Problem: From the data below, retype exactly the lines starting with the one that contains "The height and width of the screenshot is (1100, 507)." and ending with the one that contains "Screen dimensions: 203x120", both included.

-- Dataset records follows --

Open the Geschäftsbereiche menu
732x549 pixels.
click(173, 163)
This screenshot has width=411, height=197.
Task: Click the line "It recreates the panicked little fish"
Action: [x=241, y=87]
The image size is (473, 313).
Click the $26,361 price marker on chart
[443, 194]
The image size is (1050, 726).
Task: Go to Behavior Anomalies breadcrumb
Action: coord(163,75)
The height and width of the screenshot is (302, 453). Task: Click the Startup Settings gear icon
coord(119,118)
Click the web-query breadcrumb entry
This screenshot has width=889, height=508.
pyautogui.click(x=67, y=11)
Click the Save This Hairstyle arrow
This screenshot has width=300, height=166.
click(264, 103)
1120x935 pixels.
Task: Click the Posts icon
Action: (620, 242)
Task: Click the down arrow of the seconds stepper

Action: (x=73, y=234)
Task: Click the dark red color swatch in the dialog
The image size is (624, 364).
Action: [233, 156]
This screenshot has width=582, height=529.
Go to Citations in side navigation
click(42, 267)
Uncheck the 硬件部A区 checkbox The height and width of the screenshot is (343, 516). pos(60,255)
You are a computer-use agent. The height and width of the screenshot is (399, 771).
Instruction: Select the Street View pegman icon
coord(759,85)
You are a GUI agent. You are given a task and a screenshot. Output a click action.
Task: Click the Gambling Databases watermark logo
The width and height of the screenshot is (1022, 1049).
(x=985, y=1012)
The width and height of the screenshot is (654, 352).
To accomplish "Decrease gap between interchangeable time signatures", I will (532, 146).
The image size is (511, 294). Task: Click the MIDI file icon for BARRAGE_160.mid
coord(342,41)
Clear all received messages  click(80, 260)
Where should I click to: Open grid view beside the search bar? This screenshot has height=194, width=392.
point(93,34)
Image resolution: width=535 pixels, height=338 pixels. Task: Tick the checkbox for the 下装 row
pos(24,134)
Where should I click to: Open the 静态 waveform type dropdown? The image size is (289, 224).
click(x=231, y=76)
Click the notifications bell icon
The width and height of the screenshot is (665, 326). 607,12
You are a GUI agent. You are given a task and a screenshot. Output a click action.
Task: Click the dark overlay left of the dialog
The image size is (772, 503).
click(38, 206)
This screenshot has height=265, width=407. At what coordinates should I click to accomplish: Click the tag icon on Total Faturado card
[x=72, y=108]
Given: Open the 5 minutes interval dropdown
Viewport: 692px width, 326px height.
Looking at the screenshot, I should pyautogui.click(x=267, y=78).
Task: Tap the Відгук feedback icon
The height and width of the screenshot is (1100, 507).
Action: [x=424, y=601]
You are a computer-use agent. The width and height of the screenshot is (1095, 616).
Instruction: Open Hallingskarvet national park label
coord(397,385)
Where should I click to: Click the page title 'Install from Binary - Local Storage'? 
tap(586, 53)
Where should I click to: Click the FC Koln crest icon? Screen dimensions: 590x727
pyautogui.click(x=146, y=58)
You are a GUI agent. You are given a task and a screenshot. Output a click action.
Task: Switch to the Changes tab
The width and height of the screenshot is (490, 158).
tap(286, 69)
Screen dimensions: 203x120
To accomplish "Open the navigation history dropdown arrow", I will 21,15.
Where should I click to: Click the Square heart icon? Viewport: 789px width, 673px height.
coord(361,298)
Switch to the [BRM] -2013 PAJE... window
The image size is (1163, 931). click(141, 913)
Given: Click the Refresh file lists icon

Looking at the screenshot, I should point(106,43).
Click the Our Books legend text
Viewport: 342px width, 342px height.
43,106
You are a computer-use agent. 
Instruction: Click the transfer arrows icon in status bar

-- Dataset records concluded --

Solution to this task:
The height and width of the screenshot is (1100, 507).
Action: [x=424, y=601]
You are a computer-use agent. The width and height of the screenshot is (1095, 616).
Instruction: Open Hallingskarvet national park label
coord(397,385)
Where should I click to: Click the page title 'Install from Binary - Local Storage'? 
tap(586, 53)
Where should I click to: Click the FC Koln crest icon? Screen dimensions: 590x727
pyautogui.click(x=146, y=58)
You are a GUI agent. You are given a task and a screenshot. Output a click action.
Task: Switch to the Changes tab
The width and height of the screenshot is (490, 158).
tap(286, 69)
Screen dimensions: 203x120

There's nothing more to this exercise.